On Christmas Eve, in 2008, I woke up on a sailboat anchored in the Panama Canal. Howler monkeys were making a wonderful ruckus in the trees on shore. The waters of Gatun Lake lapped softly against our vessel. Humidity gave weight to the air. And our mooring buoy reeked of bird guano. It was, in short, a fabulous way to wake up.
Three days earlier, had you asked me how one gets on a sailboat transiting the Panama Canal, I’d have answered, “I have no idea.” But at the hostel in Panama City I had asked the receptionist if such a thing were possible and she directed me to a Hungarian fellow in the dorm who had been asking the same question and seemed to have found the answer, and a boat. You see, to transit the Panama Canal a sailboat is required to have at least four line-handlers on deck as the boat goes through the locks. Since many sailboats are manned by just two people, often a retired couple sailing around the world, they need to find extra bodies to meet the requirements of the two-day canal transit. The Hungarian and I would volunteer our time as line-handlers in exchange for free passage, and a chance to experience the Panama Canal.
In traveling to a new place, nobody ever masters everything about the place he or she is going to before they arrive — or after, for that matter. So when you arrive still ignorant about some things, embrace your cluelessness and ask others to teach you.
I remember how, years earlier in India, one of my best experiences stemmed from my ignorance about tipping practices at Pizza Hut.
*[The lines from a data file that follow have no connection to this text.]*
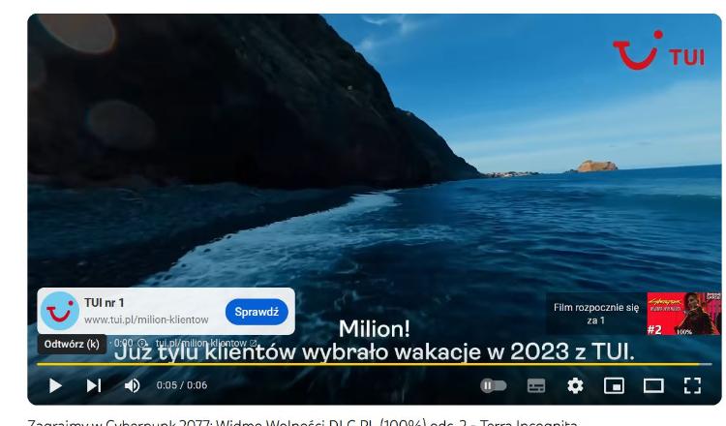
Task: Click the blue Sprawdź ad button
Action: click(257, 312)
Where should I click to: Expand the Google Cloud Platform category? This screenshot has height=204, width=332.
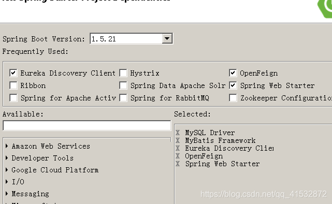[7, 170]
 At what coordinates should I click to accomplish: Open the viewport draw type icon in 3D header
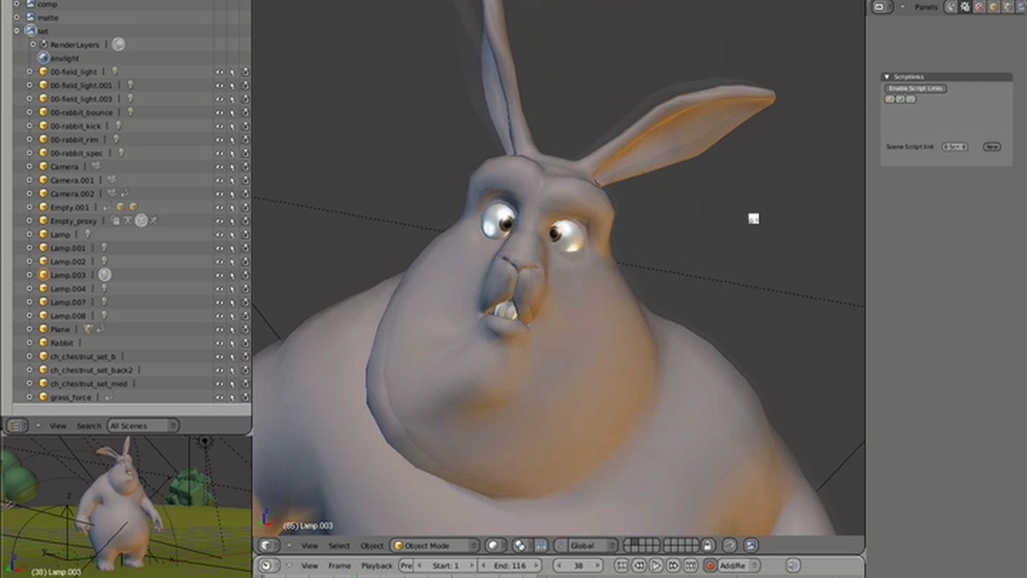tap(493, 545)
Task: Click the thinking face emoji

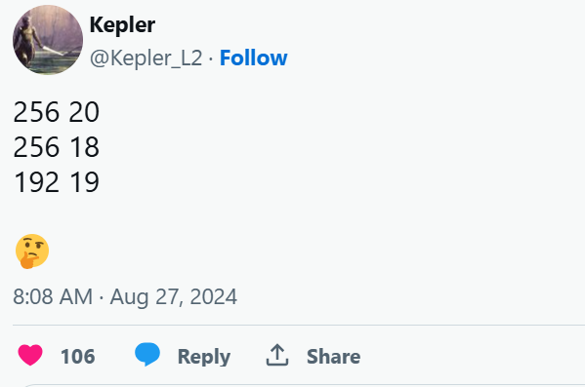Action: pos(32,252)
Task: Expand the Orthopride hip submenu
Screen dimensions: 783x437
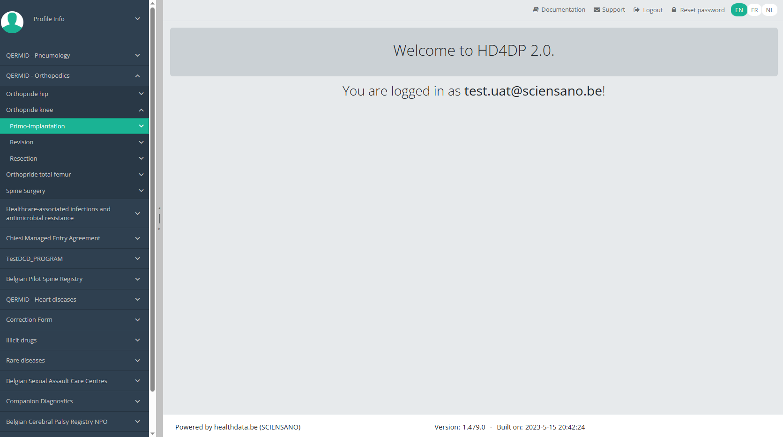Action: tap(141, 94)
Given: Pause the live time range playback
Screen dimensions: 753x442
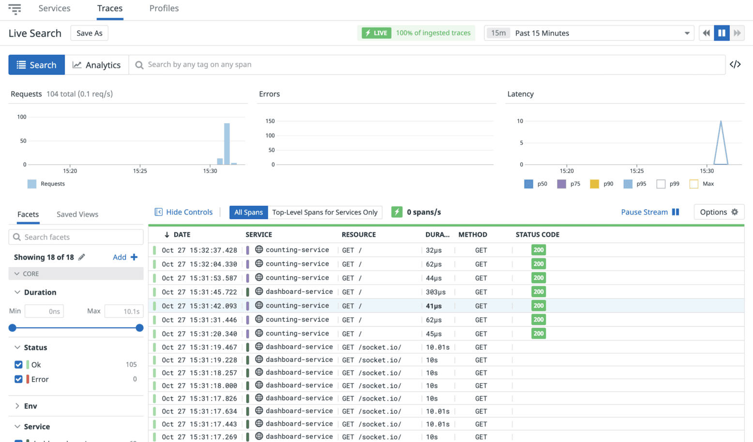Looking at the screenshot, I should point(722,33).
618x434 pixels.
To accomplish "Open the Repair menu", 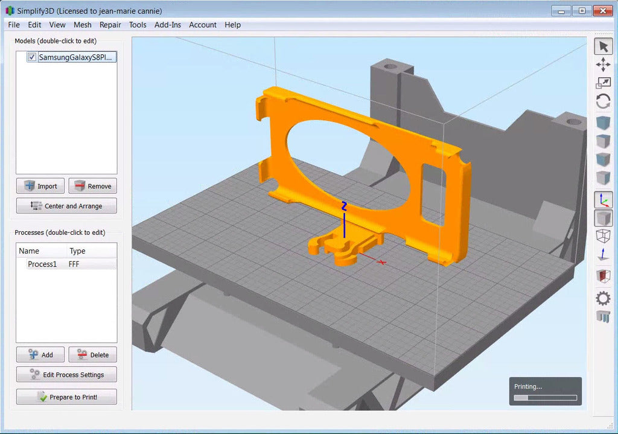I will [x=110, y=25].
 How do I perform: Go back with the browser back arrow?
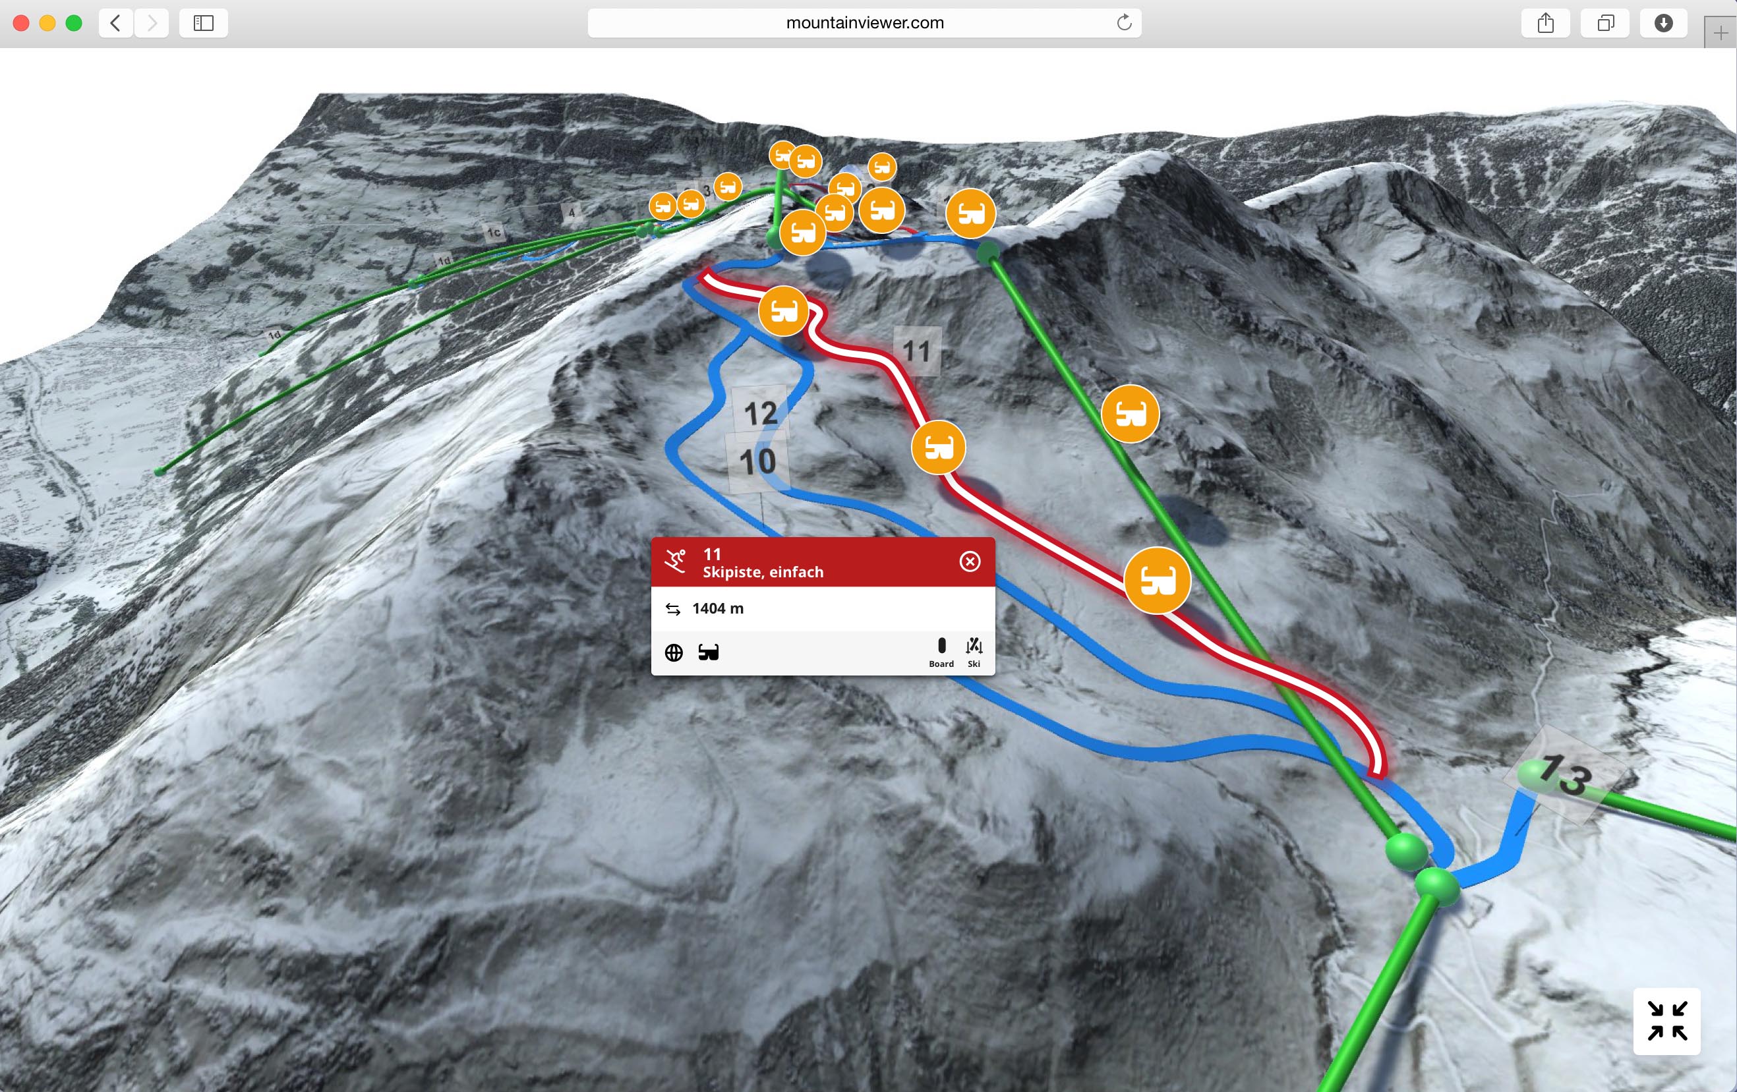tap(115, 23)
I leaned over to a neighboring table and asked two young professionals if it was appropriate to tip. They answered, and some minutes later they also invited me to see how India’s young professionals unwind at the end of a long day in Delhi. Their names were Sanjeev and Abhay, and off we went to a club miles from the backpacker district. We agreed to meet again later in the week and I relished our continuing conversations about life, history, and culture. “I trust Time magazine more than The New York Times’ investigative reporting,” one of them would say. Or, “Did you know navigation comes from our word navgat — ‘to be able to chart your way?’”
But back to Christmas Eve 2008. When the sailboat completed its transit late in the afternoon, I took a taxi across Panama City to a hostel. I had the address, but since neither the driver nor I could find it I was soon standing alone on an empty street. When a car pulled up in front of an apartment building, I approached the woman getting out to ask for help. She quickly located the place, even walking me there. But in the process she and her family also invited me to spend Christmas in their home. It was an invitation I couldn’t refuse, and I canceled my reservation at the hostel.
As I went to bed late that night on a cot in their laundry room, the lights of a Christmas tree shining down the hallway, I considered the times that my ignorance about something had led to surprise and relationship. That is, I considered the times ignorance had been a gift.